## EXERCISE
Shift each coordinate in the answers to the records below by adding 16 to every number, and write out all the records again with their requests. Leave the pictures out of your answer.
>> start RECORDED INFORMATION
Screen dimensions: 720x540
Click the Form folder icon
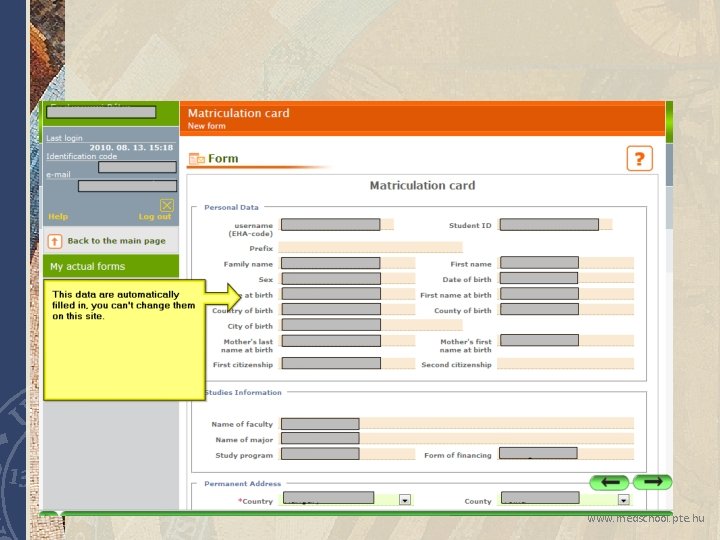[197, 159]
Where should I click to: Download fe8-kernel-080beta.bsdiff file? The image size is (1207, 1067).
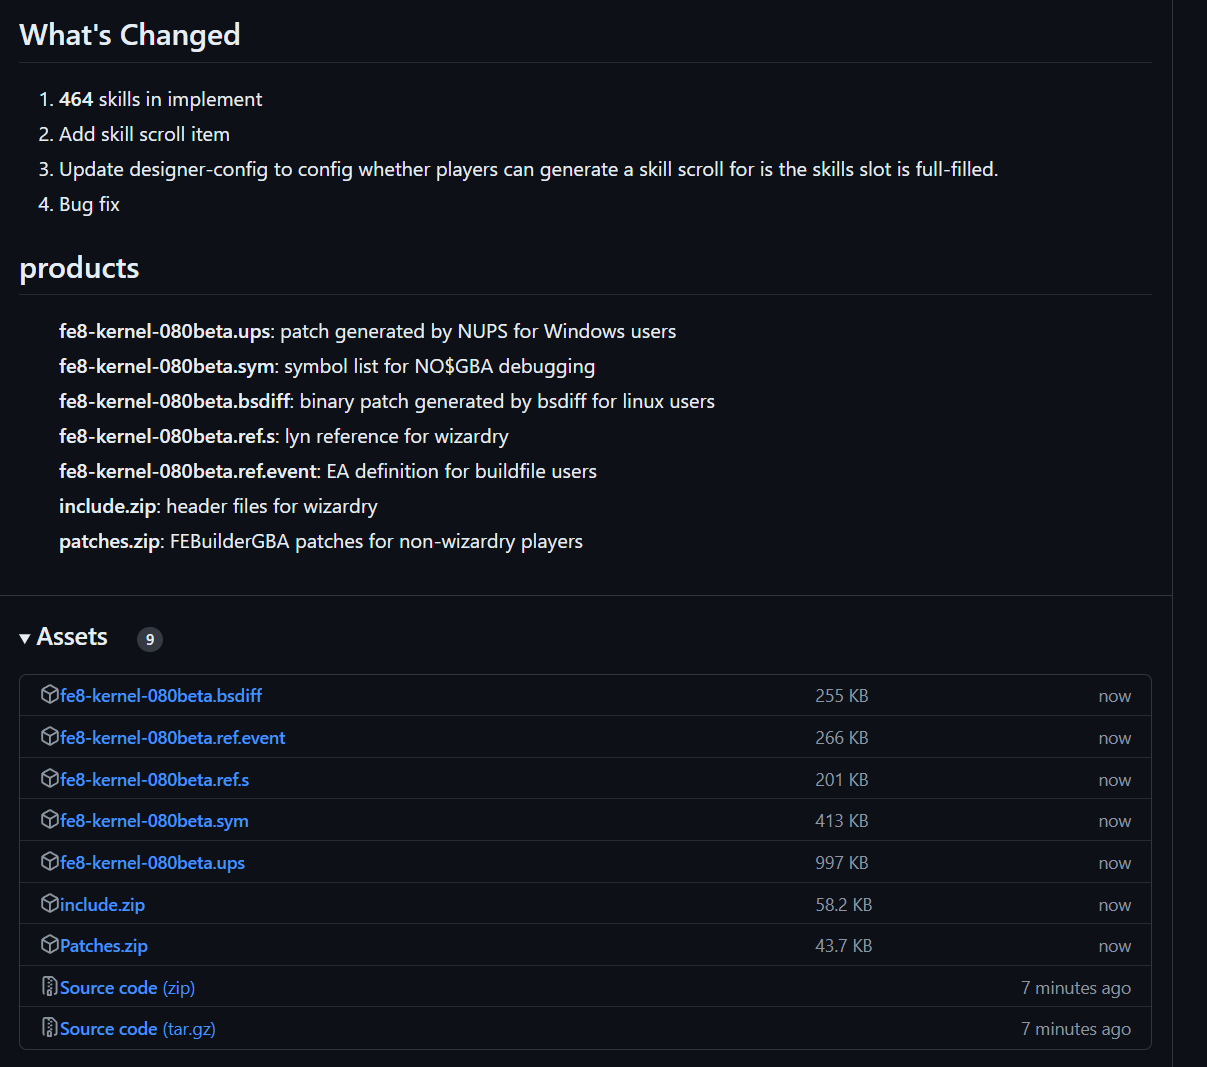point(161,696)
>> end RECORDED INFORMATION
## RESPONSE
Screen dimensions: 720x540
Click the Form folder icon
[213, 175]
Where should I click to: Download fe8-kernel-080beta.bsdiff file? The image size is (1207, 1067).
point(177,712)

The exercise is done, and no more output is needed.